Variante de Manaus chegou ao Ceará em janeiro, revela pesquisa genômica da UFC



A variante P1 do coronavírus, conhecida como “variante de Manaus”, chegou ao Ceará em janeiro deste ano, concluiu recentemente uma pesquisa de genoma feita pela Central de Genômica e Bioinformática do Núcleo de Pesquisa e Desenvolvimento de Medicamentos (NPDM) da Universidade Federal do Ceará (UFC).

Durante o estudo, que teve início em fevereiro, um grupo de pesquisadores da universidade aprimorou técnicas para sequenciar amostras do vírus em até uma semana e, assim, ter condições de oferecer estrutura e pessoal qualificado para monitorar de maneira mais célere a chegada e a circulação de novas cepas no Estado.

Por enquanto, a investigação genômica de amostras do coronavírus no Ceará ainda é feita pela Fundação Oswaldo Cruz (Fiocruz), no Rio de Janeiro, que foi a instituição que analisou e que, nesta quinta-feira (27), descartou a suspeita da presença da variante indiana no Estado.
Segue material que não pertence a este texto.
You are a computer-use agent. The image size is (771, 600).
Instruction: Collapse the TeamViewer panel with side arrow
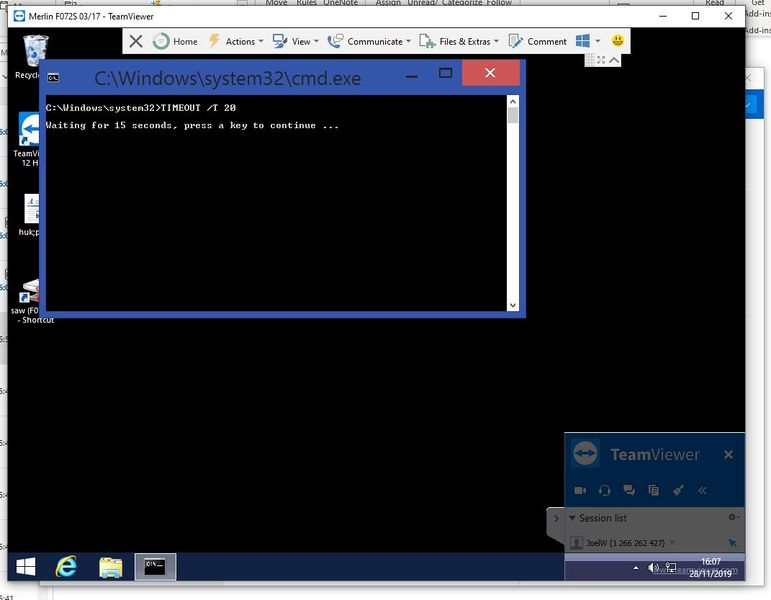556,518
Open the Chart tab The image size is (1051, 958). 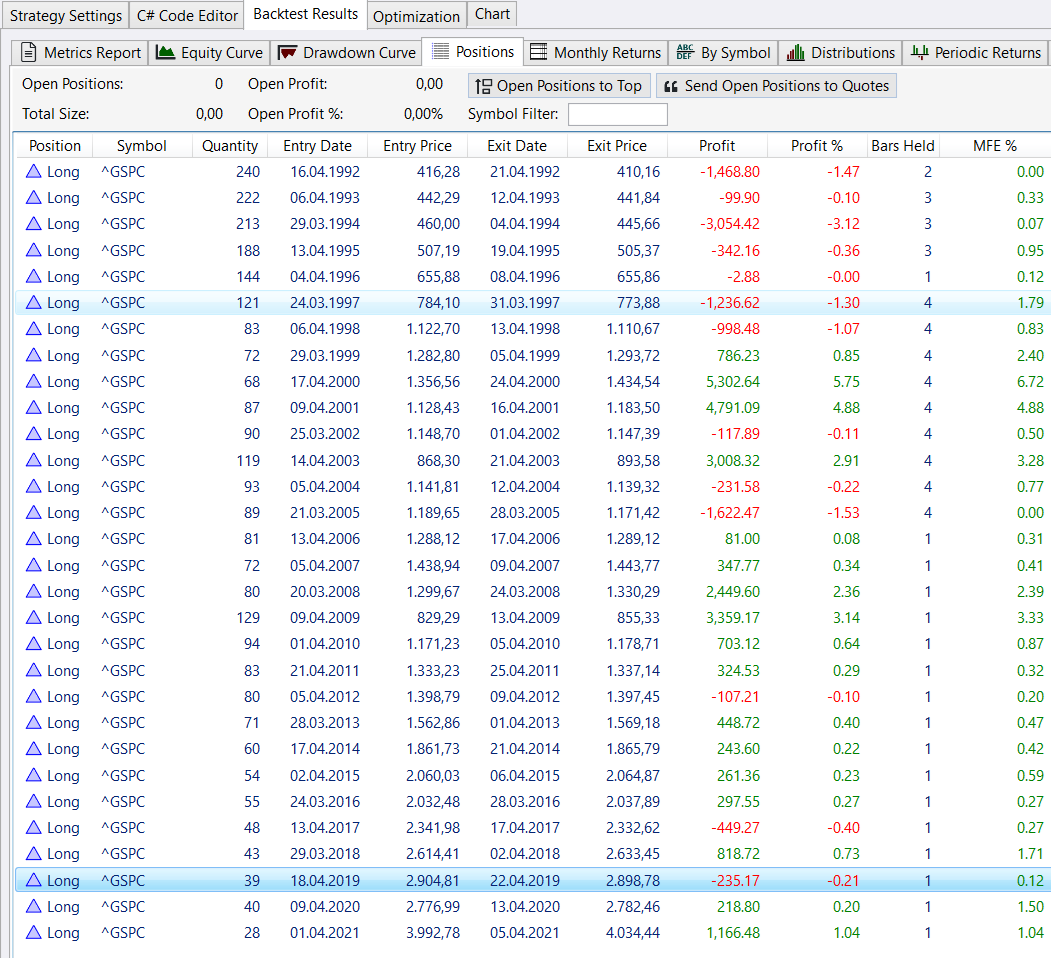click(492, 14)
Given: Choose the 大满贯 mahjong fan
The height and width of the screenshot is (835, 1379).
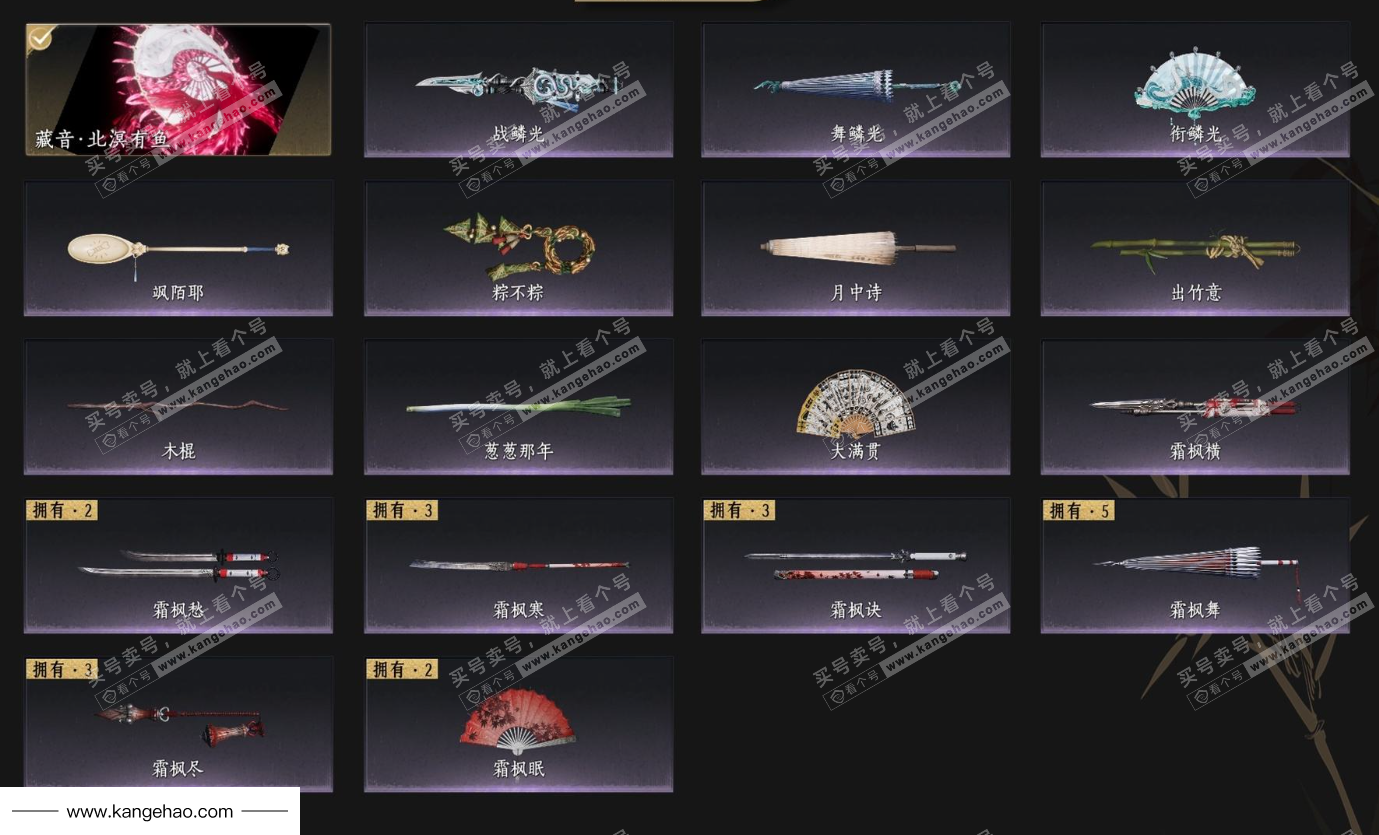Looking at the screenshot, I should 856,407.
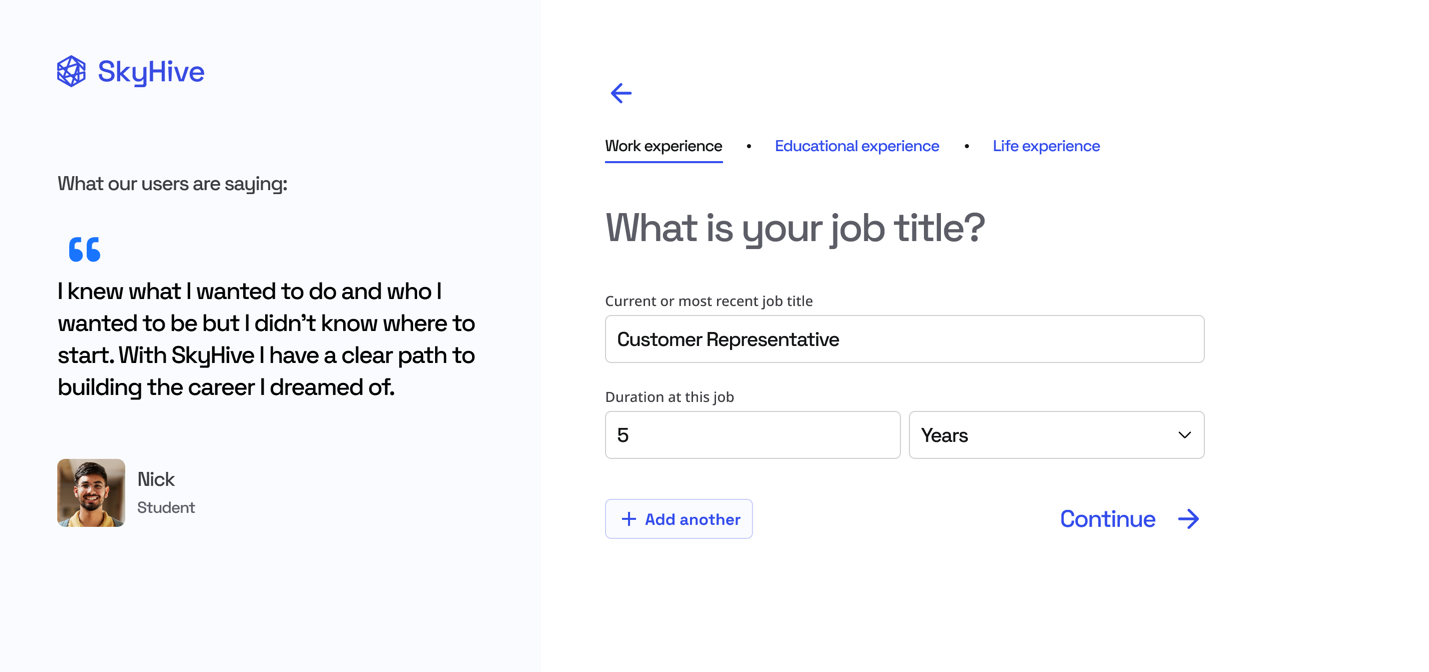Click the plus icon in Add another

click(x=628, y=519)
Com mais investimentos, a UFC poderia continuar realizando este trabalho aqui mesmo, no Estado.

DÉFICIT DE PESQUISA GENÔMICA

Embora a contribuição da Fiocruz tenha sido importante desde o início da pandemia no mapeamento genômico, o Ceará só tem sequenciados e depositados no banco de dados internacional Gisaid (Global Initiative on Sharing All Influenza Data) 79 genomas — sem contar com os quatro mapeados pelo NPDM e que devem ser depositados nos próximos dias.

A baixa vigilância genômica do vírus é considerada um dos principais desafios atuais do combate à Covid-19. Isso porque dificulta saber quais, exatamente, são as cepas que estão circulando atualmente no Estado, quando e como elas chegaram à região e qual a capacidade de transmissibilidade de cada uma, informações que são fundamentais para a tomada de decisão do Governo sobre fechamento ou abertura do comércio e das atividades de rotina.
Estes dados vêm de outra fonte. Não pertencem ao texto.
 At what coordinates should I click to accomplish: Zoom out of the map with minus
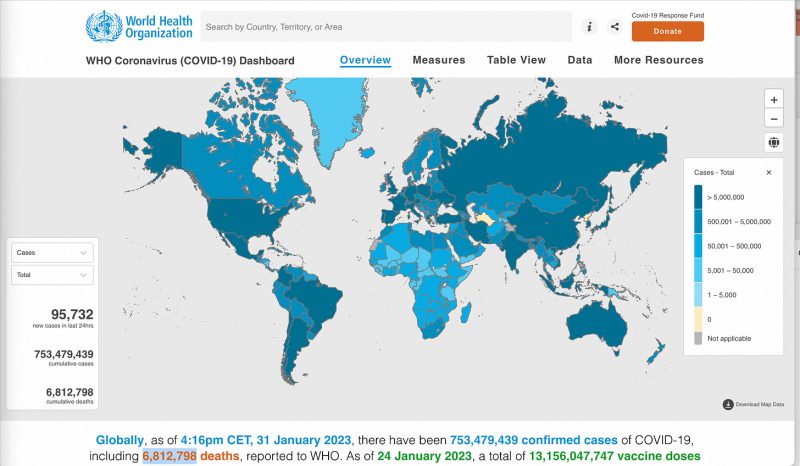773,119
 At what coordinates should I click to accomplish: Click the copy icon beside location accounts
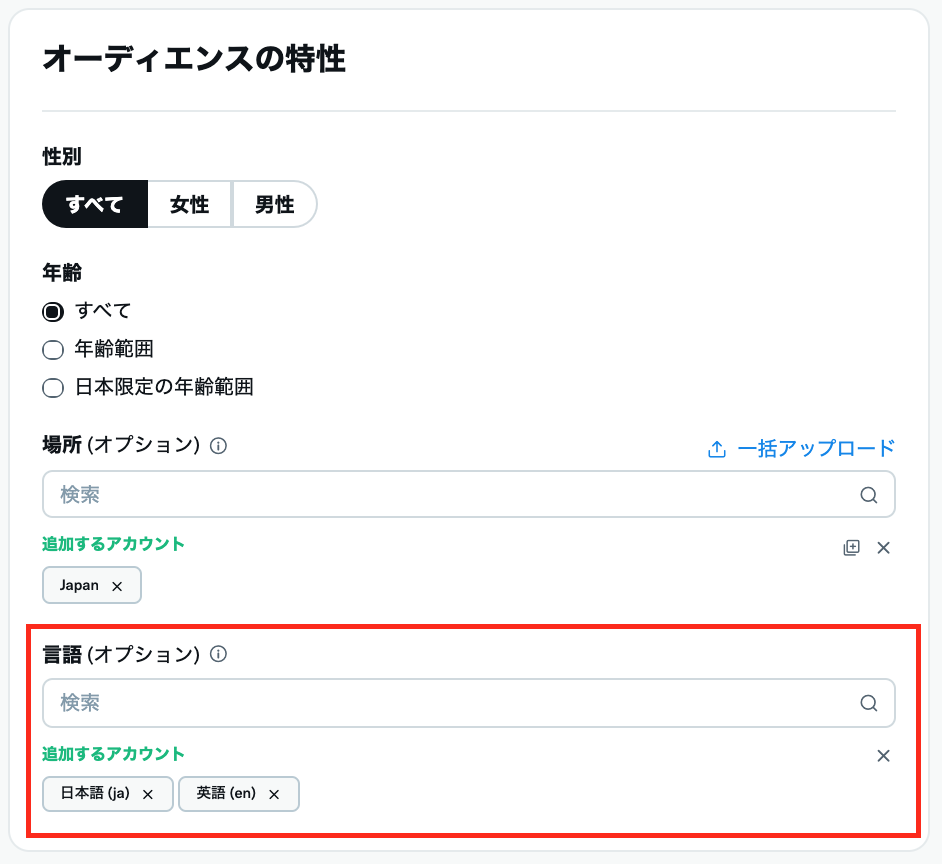(851, 547)
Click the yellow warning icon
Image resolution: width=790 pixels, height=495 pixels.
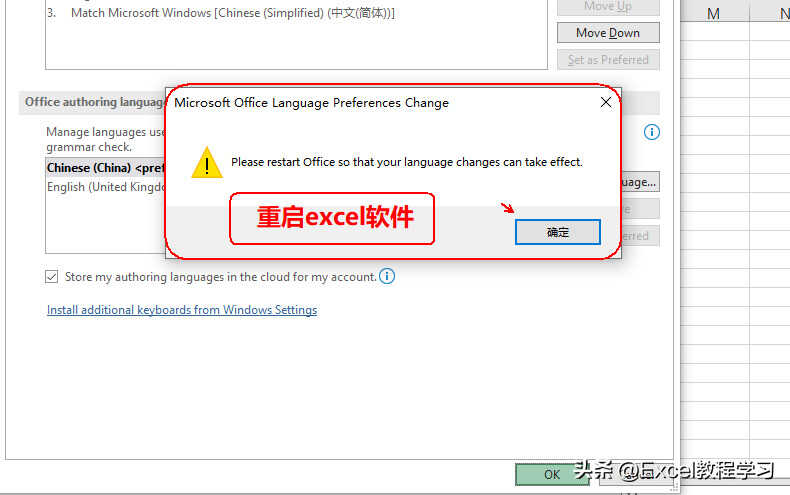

Tomando a variante indiana como exemplo, Nicholas Barroso, bioinformata e um dos pesquisadores que coordenam a pesquisa, diz que o sequenciamento pode avaliar a transmissibilidade dela e comparar à da P1, que tem prevalecido no Ceará nesta segunda onda.
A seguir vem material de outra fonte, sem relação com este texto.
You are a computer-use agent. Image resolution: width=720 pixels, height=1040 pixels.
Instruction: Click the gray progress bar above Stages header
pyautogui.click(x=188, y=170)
FOMENTO À PESQUISA CIENTÍFICA

Segundo Nicholas, o Ceará já tem a possibilidade de, sozinho, sequenciar amostras do coronavírus e analisar a prevalência de variantes. Porém, falta incentivo. “Não é nem mais [um problema] metodológico, porque a metodologia já está estabelecida. A gente já tem os protocolos de sequenciamento e de análise. Falta dinheiro e dinheiro vem com reconhecimento”, pontua o pesquisador da UFC.